Passage provided:
BUILDING DWELLING THINKING
 By reading Heidegger’s writing I realized some significant points. First of all, what you consider home is very relative. Home may be your workplace in the future , or simply a place where you feel comfortable. So, in conclusion it doesn’t matter if the place doesn’t have a sofa, a television, a buffet, an oven or all the other dwelling services. The importance is that these building which we call home,except our home where we live in, do serve the man’s dwellings for different purposes. This is exactly what Heidegger discusses in this reading. According to Heidegger “For building is not merely a means and a way toward dwelling-to build is in itself already to dwell”. In other words we take dwelling and building as two separate activities.
One thing that Heidegger uses in his reading is the mentioning of language. It is the language that tells us about the essence of a thing. Language helps us to understand better the origin of the words which I’d like to mention below. According to Heidegger dwelling has a connection with building for some reasons
Bauen means to build, but on the other hand Buan means to dwell as an old german word
·         Nachbar=neighbor=the near dweller
·         buri=buren=beuren=beuron=The place of dwelling
The author says: “When we speak of dwelling we usually think of an activity that man performs alongside many other activities”. I totally agree with this saying, because we work here and we dwell here. We don’t merely dwell , we practice a profession, we do business, we travel and find shelter on the way.
Referring to the three points mentioned above. What we see is that all the verbs in german have their roots from the verb “to be” or bin; ich bin, du bist, mean Iam and You are. If we replace the verb bin with the verb bauen to which bin belongs, it means I dwell and you dwell. If we see other translations of the word bauen, it means cherish and protect, to preserve and care for, to till the soil, to cultivate the vine. So, in conclusion “both modes of building-building as cultivating and building as the raising up of edifices are comprised within genuine building, that is dwelling”,-as Heidegger says. At first sight this event looks as though it were no more than a change of meaning of mere terms. In truth, however, something decisive is concealed in it, namely, dwelling is not experienced as man's being; dwelling is never thought of as the basic character of human being.

Provided material:
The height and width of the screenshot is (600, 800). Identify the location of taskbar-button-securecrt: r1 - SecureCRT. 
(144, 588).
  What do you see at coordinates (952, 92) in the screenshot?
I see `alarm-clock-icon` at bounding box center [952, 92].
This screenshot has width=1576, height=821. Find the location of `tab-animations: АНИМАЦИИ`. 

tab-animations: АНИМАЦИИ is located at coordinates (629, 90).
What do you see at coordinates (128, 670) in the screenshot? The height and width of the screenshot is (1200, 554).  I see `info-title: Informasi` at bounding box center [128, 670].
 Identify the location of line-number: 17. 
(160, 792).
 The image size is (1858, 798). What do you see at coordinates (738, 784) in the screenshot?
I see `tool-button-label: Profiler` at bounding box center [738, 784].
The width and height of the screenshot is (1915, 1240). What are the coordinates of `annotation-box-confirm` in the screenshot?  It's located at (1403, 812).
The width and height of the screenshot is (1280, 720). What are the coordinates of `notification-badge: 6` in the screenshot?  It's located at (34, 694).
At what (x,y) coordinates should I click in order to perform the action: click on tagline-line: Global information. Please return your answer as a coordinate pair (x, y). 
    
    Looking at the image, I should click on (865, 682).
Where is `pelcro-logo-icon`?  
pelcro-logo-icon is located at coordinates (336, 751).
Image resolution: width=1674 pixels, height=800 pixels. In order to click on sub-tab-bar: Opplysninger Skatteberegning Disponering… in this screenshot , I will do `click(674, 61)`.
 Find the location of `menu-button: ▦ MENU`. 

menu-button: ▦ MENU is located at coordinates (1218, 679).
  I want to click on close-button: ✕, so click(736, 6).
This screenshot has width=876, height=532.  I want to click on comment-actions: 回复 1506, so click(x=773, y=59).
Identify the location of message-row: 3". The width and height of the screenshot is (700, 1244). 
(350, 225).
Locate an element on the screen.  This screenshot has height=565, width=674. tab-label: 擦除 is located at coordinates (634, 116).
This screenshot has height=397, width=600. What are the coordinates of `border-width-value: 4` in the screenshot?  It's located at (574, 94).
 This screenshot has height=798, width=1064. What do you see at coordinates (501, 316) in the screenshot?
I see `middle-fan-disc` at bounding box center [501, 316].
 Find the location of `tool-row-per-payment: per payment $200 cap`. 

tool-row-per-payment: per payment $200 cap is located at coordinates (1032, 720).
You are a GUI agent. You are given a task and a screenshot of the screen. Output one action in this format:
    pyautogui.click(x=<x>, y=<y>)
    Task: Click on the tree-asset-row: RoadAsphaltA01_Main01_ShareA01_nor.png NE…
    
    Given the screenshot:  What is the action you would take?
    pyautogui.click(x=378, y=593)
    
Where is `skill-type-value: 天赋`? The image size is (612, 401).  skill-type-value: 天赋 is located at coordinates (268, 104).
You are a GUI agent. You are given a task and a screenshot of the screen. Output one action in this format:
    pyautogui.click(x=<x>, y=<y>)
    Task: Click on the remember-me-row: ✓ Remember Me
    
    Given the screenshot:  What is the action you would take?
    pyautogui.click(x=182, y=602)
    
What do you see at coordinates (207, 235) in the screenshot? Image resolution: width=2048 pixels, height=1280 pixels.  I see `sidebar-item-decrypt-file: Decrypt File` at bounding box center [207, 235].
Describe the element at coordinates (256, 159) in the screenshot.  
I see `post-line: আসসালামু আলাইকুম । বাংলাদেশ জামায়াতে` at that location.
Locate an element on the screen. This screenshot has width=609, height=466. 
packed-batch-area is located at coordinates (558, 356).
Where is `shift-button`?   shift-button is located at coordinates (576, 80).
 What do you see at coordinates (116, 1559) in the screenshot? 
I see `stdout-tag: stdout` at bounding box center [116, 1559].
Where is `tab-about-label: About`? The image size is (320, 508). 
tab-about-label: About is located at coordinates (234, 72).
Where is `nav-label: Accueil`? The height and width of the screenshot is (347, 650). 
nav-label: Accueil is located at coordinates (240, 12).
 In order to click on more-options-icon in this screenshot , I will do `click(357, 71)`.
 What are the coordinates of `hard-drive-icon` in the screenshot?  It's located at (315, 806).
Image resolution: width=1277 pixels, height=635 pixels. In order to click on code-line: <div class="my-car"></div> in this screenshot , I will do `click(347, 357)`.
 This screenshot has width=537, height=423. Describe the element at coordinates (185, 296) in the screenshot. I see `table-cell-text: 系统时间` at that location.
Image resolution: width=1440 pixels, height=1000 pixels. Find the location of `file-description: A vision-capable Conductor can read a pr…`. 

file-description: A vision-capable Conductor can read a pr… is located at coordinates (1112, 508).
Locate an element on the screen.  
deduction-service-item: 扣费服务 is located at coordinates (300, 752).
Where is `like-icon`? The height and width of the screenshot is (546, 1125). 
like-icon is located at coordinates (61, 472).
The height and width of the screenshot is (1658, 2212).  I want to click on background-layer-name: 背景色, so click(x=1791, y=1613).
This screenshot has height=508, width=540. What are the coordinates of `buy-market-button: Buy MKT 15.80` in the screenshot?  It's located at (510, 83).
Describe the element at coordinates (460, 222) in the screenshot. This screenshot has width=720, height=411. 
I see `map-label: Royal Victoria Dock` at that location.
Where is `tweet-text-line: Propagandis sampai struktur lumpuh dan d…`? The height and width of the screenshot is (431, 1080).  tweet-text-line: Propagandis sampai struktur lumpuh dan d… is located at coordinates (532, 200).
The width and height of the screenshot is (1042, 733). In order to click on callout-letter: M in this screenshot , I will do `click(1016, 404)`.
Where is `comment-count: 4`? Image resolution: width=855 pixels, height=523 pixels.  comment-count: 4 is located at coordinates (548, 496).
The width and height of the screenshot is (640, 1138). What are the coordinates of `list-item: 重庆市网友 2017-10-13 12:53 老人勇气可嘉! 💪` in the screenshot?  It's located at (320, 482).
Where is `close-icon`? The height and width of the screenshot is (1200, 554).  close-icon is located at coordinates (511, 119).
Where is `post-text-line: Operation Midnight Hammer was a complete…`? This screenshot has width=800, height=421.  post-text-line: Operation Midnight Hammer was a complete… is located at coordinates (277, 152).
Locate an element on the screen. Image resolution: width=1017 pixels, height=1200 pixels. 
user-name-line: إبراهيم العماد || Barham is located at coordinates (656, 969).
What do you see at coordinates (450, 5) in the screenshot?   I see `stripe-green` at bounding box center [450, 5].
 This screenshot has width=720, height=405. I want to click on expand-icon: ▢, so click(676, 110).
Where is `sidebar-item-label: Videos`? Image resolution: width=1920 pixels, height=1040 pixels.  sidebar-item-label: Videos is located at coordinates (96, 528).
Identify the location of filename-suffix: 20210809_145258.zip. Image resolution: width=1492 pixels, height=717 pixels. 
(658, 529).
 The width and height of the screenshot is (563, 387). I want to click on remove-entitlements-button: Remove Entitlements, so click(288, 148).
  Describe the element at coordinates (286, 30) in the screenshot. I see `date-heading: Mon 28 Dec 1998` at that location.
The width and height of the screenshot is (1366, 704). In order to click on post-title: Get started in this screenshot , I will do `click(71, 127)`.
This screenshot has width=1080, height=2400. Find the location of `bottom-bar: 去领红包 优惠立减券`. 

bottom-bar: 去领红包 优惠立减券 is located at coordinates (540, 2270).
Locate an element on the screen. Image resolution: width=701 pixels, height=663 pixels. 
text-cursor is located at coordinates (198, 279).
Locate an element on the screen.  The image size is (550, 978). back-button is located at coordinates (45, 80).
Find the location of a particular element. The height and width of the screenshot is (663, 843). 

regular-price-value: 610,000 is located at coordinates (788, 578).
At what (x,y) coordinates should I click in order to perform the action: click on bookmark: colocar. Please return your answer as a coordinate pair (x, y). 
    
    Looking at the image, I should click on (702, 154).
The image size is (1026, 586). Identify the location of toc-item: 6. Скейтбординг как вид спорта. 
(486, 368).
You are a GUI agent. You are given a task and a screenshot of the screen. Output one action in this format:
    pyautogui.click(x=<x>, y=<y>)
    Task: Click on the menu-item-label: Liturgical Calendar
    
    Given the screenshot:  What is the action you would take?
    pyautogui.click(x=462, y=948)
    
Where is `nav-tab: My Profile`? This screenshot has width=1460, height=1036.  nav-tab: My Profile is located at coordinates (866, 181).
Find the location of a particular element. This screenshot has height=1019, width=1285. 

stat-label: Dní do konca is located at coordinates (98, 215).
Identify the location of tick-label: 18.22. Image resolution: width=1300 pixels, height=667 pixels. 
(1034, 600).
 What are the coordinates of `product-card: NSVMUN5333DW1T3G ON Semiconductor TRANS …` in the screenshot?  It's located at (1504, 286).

What to do:
**a.** Name the household items that the Heidegger essay says a place called home can lack.
**b.** Put the entries from the line with "at (315, 806)." up to and including the line with "coordinates (548, 496)." into a Markdown table with columns Row and Entry, leaving out blank lines.
The entries have no connection to the essay.

Answers for the tasks:
**a.** a sofa, a television, a buffet, an oven

**b.**
| Row | Entry |
|---|---|
| 1 |  What are the coordinates of `hard-drive-icon` in the screenshot?  It's located at (315, 806). |
| 2 | Image resolution: width=1277 pixels, height=635 pixels. In order to click on code-line: <div class="my-car"></div> in this screenshot , I will do `click(347, 357)`. |
| 3 |  This screenshot has width=537, height=423. Describe the element at coordinates (185, 296) in the screenshot. I see `table-cell-text: 系统时间` at that location. |
| 4 | Image resolution: width=1440 pixels, height=1000 pixels. Find the location of `file-description: A vision-capable Conductor can read a pr…`.  |
| 5 | file-description: A vision-capable Conductor can read a pr… is located at coordinates (1112, 508). |
| 6 | Locate an element on the screen.   |
| 7 | deduction-service-item: 扣费服务 is located at coordinates (300, 752). |
| 8 | Where is `like-icon`? The height and width of the screenshot is (546, 1125).  |
| 9 | like-icon is located at coordinates (61, 472). |
| 10 | The height and width of the screenshot is (1658, 2212).  I want to click on background-layer-name: 背景色, so click(x=1791, y=1613). |
| 11 | This screenshot has height=508, width=540. What are the coordinates of `buy-market-button: Buy MKT 15.80` in the screenshot?  It's located at (510, 83). |
| 12 | Describe the element at coordinates (460, 222) in the screenshot. This screenshot has width=720, height=411.  |
| 13 | I see `map-label: Royal Victoria Dock` at that location. |
| 14 | Where is `tweet-text-line: Propagandis sampai struktur lumpuh dan d…`? The height and width of the screenshot is (431, 1080).  tweet-text-line: Propagandis sampai struktur lumpuh dan d… is located at coordinates (532, 200). |
| 15 | The width and height of the screenshot is (1042, 733). In order to click on callout-letter: M in this screenshot , I will do `click(1016, 404)`. |
| 16 | Where is `comment-count: 4`? Image resolution: width=855 pixels, height=523 pixels.  comment-count: 4 is located at coordinates (548, 496). |